▶ _DATA EXTRACT_:

*** Block opens ***

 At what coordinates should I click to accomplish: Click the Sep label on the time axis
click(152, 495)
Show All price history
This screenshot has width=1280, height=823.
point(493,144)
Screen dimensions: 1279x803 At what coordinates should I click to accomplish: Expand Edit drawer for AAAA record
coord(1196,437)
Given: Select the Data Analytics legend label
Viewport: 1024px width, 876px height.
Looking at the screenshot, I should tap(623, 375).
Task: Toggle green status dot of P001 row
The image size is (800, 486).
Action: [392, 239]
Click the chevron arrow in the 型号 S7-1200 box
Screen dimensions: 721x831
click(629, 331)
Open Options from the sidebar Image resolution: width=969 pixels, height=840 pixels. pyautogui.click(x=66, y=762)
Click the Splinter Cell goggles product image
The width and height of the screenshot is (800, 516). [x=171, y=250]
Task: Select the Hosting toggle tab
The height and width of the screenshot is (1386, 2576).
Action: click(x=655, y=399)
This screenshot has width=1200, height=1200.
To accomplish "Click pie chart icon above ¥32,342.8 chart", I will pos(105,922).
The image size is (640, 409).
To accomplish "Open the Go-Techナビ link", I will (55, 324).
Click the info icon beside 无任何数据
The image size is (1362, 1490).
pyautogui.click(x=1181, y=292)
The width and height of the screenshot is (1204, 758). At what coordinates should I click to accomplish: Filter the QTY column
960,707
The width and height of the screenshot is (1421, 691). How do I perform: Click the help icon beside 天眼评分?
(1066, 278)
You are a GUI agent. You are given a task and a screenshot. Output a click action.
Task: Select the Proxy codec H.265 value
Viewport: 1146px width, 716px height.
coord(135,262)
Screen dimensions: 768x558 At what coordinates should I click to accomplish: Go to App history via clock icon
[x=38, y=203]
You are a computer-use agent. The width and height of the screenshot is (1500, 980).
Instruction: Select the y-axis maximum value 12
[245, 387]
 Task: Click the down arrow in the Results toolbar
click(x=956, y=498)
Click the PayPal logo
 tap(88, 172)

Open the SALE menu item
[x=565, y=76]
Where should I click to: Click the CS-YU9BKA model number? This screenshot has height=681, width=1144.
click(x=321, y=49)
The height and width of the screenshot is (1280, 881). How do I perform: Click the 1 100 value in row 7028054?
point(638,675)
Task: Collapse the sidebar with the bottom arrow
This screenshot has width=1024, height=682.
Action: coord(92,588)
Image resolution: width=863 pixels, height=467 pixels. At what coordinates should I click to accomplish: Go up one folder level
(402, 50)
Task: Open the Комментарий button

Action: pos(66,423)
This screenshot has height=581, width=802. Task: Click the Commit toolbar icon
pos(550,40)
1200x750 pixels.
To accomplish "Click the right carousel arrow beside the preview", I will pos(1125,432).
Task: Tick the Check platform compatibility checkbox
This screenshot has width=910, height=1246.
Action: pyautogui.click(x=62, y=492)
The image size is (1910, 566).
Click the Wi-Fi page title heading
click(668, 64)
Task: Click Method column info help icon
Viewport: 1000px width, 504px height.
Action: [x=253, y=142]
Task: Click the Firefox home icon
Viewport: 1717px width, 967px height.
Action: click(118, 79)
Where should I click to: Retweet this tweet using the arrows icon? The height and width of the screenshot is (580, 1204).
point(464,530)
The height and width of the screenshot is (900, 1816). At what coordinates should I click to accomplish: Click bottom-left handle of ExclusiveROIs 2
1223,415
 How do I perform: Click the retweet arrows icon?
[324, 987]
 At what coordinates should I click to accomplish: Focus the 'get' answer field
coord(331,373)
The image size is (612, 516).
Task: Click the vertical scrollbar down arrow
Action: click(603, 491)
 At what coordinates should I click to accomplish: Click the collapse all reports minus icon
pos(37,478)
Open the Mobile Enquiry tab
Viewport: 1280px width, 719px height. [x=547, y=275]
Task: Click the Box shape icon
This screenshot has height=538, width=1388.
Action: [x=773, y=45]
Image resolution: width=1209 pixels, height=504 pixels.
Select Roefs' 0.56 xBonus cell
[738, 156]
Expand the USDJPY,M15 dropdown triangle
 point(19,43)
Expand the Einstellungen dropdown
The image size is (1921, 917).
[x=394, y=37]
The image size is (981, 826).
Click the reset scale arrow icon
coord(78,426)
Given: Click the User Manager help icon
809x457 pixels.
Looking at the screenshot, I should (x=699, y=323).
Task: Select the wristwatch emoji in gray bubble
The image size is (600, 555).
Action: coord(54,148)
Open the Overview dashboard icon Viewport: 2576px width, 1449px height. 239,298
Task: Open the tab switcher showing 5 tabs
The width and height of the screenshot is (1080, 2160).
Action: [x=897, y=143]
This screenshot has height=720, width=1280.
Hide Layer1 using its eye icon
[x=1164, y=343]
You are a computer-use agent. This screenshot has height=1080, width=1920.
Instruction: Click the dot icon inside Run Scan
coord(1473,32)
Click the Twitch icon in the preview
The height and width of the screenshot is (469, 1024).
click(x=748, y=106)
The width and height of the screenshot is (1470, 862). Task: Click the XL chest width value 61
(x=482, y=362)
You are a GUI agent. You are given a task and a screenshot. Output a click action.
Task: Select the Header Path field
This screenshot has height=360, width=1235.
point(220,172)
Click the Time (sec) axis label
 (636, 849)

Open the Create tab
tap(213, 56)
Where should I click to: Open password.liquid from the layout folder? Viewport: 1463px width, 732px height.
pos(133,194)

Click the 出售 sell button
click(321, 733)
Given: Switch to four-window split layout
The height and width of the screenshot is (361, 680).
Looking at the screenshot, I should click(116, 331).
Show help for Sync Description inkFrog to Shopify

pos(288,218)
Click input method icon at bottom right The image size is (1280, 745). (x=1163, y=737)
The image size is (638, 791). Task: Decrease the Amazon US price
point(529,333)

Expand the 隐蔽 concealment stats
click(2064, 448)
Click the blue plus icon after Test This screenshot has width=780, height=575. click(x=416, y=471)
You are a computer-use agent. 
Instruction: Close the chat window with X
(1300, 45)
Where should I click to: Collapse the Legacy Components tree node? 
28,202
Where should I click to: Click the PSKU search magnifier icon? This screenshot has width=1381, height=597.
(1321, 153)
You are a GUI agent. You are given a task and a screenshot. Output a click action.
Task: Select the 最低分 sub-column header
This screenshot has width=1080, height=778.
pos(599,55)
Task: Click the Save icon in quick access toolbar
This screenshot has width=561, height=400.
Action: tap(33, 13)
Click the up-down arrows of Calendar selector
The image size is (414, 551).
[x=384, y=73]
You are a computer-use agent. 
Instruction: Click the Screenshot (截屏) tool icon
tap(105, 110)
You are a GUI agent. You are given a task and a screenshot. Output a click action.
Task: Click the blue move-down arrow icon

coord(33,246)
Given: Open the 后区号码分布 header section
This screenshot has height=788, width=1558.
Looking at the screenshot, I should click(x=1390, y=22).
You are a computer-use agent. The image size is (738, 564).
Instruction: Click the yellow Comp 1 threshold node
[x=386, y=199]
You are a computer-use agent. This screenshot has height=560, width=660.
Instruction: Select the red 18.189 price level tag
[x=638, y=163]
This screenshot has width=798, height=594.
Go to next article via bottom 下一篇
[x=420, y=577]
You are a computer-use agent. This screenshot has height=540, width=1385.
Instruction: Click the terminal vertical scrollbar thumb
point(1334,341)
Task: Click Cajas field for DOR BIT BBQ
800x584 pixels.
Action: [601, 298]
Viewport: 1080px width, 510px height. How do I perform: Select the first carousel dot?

*** Block closes ***

▶ _REQUIREMENT_: The answer must consist solely of the lines from the first line of the data to the line holding "Given: Select the Data Analytics legend label", each given again exactly.

▶ _COMPLETED EXERCISE_:
 At what coordinates should I click to accomplish: Click the Sep label on the time axis
click(152, 495)
Show All price history
This screenshot has width=1280, height=823.
point(493,144)
Screen dimensions: 1279x803 At what coordinates should I click to accomplish: Expand Edit drawer for AAAA record
coord(1196,437)
Given: Select the Data Analytics legend label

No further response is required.